%%

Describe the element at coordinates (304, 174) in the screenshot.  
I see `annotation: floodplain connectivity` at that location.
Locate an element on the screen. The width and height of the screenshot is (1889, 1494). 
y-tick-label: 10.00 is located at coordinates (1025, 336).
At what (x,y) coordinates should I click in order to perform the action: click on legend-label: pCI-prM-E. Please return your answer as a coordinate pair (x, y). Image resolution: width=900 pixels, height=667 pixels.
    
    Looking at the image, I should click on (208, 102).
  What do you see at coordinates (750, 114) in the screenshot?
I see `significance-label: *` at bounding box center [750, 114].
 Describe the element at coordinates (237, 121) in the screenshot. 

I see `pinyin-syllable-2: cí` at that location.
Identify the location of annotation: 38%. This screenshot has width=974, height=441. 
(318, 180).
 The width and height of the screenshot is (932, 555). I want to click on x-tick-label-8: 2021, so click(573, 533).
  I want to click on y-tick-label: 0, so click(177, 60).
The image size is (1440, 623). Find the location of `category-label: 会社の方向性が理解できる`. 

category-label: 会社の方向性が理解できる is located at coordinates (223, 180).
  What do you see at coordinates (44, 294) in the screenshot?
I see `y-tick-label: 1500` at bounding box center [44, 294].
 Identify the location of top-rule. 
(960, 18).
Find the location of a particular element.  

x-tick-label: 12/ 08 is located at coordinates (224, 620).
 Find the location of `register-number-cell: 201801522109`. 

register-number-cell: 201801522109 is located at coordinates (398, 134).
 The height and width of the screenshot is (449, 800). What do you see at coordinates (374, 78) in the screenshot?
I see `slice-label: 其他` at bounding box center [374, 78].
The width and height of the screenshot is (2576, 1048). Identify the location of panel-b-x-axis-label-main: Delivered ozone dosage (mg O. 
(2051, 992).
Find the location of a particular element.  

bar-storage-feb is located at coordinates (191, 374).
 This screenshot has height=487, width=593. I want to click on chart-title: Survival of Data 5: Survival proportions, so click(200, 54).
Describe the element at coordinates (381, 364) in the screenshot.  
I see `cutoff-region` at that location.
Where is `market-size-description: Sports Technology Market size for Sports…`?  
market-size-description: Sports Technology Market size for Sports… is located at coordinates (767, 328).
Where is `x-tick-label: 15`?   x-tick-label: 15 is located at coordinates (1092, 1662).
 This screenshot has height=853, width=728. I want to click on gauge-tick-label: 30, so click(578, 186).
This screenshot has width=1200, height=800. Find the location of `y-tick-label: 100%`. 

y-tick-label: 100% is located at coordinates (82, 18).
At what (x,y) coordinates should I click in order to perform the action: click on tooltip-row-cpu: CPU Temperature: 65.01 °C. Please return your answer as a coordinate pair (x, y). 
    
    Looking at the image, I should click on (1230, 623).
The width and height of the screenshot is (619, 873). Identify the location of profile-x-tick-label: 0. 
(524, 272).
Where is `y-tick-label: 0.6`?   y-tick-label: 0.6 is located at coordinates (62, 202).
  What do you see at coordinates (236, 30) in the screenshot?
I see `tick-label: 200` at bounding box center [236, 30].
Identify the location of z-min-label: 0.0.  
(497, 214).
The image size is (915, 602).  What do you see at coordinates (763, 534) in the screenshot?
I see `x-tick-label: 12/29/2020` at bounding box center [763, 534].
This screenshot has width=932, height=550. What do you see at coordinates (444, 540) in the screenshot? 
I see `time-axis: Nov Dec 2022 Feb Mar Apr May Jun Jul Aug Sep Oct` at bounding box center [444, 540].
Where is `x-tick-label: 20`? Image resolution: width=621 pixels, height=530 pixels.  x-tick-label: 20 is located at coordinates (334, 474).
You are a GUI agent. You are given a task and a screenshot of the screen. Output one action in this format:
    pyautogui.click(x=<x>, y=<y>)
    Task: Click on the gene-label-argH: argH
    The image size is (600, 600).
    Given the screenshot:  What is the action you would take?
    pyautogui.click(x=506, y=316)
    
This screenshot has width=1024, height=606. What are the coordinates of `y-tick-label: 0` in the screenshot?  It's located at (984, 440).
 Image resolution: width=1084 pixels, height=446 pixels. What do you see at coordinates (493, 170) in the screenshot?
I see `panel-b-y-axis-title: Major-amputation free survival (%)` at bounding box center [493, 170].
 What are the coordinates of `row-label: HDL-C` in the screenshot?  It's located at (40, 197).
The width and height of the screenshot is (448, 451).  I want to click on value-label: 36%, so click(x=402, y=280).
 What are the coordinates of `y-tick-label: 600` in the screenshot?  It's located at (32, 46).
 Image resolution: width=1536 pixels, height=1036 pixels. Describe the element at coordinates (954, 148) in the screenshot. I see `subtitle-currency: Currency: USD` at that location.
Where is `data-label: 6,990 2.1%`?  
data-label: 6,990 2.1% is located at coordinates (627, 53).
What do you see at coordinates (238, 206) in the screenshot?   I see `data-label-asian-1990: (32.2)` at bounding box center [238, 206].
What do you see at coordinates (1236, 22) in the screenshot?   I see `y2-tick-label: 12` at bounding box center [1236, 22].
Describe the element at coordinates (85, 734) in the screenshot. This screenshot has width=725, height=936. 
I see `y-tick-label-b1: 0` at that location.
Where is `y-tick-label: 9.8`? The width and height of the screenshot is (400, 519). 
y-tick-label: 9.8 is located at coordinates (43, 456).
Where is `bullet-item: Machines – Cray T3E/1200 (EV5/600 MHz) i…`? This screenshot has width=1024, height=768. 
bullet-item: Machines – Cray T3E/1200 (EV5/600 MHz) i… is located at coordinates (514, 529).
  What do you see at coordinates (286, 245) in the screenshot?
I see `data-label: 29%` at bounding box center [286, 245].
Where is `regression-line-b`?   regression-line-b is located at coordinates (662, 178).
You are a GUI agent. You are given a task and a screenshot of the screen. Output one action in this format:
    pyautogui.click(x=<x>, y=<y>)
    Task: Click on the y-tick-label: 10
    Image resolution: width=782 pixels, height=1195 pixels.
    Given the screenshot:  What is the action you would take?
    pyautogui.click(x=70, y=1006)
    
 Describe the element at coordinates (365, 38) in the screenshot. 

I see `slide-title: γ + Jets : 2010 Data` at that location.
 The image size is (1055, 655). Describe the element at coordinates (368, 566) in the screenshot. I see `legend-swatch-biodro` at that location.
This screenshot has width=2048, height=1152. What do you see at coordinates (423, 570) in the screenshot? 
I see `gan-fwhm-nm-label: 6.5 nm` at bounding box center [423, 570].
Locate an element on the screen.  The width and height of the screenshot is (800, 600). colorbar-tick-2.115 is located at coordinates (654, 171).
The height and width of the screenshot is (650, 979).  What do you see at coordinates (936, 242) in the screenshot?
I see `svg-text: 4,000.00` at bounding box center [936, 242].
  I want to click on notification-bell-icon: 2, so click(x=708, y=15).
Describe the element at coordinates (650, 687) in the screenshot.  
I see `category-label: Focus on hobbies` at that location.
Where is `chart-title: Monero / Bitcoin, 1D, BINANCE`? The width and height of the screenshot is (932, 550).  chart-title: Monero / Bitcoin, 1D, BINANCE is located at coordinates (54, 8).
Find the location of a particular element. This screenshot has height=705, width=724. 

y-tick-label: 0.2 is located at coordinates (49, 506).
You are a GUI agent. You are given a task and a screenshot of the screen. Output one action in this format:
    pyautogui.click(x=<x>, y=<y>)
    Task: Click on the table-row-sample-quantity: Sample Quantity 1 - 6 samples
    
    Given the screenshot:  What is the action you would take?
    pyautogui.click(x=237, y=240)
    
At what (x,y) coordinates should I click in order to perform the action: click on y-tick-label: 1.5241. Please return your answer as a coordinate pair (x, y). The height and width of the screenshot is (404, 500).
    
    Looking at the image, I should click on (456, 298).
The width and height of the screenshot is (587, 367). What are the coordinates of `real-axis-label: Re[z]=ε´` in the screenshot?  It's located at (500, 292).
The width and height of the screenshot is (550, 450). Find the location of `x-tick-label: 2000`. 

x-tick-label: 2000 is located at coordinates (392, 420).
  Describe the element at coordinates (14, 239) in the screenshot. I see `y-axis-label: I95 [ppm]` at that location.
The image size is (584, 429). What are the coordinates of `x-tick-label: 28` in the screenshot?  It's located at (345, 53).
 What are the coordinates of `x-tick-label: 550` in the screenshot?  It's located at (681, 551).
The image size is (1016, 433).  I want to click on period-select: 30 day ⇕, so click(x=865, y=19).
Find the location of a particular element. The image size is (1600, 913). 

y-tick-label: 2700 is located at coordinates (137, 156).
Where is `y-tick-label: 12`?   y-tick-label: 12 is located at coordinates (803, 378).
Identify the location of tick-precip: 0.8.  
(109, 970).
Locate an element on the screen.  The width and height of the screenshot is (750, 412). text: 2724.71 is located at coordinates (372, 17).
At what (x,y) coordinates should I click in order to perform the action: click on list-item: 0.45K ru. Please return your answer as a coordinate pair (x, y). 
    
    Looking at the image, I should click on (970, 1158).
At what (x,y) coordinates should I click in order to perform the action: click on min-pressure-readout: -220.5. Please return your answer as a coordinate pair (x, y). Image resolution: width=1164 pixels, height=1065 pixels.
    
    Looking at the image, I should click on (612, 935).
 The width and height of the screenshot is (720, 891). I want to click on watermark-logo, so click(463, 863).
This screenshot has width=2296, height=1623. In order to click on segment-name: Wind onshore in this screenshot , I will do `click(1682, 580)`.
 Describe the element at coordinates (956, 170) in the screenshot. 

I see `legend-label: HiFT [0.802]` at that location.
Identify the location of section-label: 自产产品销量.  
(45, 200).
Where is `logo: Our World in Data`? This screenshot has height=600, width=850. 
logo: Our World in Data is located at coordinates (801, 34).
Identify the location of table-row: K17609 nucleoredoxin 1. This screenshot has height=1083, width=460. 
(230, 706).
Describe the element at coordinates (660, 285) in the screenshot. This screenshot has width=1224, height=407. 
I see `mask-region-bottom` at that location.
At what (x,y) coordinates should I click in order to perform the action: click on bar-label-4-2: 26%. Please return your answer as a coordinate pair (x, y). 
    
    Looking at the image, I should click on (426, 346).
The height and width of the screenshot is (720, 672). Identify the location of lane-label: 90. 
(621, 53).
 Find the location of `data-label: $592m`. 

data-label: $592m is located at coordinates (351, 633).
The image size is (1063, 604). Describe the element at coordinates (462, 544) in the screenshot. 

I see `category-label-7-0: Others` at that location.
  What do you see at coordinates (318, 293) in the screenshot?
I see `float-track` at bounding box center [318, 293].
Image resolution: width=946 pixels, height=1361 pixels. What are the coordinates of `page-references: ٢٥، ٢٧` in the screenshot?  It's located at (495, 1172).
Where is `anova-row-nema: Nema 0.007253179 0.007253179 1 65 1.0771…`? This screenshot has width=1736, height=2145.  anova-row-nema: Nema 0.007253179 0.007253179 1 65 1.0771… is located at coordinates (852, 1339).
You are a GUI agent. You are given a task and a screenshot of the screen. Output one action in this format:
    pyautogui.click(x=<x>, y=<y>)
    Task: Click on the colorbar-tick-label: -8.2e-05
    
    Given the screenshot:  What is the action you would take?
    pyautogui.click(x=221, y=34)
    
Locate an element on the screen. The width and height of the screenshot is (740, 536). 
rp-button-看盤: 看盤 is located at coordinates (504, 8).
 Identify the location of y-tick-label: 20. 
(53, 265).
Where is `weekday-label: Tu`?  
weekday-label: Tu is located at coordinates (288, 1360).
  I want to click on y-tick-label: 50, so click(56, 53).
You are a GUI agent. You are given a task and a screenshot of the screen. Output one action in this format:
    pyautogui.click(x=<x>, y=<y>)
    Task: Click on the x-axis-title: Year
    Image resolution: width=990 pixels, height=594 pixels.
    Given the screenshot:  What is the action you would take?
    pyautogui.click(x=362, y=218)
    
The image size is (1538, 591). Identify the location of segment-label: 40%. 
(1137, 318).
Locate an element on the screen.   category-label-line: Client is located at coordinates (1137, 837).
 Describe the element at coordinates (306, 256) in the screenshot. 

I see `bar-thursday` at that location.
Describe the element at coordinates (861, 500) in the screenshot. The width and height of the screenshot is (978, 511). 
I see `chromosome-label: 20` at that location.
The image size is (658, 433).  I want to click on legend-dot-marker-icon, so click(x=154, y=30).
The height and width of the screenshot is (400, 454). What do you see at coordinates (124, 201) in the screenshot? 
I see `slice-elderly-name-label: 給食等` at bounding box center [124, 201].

%%

**About this task**
Please pull out the listing word for word, from its first line through the line that contains "y-tick-label: 10.00 is", both included.

**Response**
Describe the element at coordinates (304, 174) in the screenshot.  
I see `annotation: floodplain connectivity` at that location.
Locate an element on the screen. The width and height of the screenshot is (1889, 1494). 
y-tick-label: 10.00 is located at coordinates (1025, 336).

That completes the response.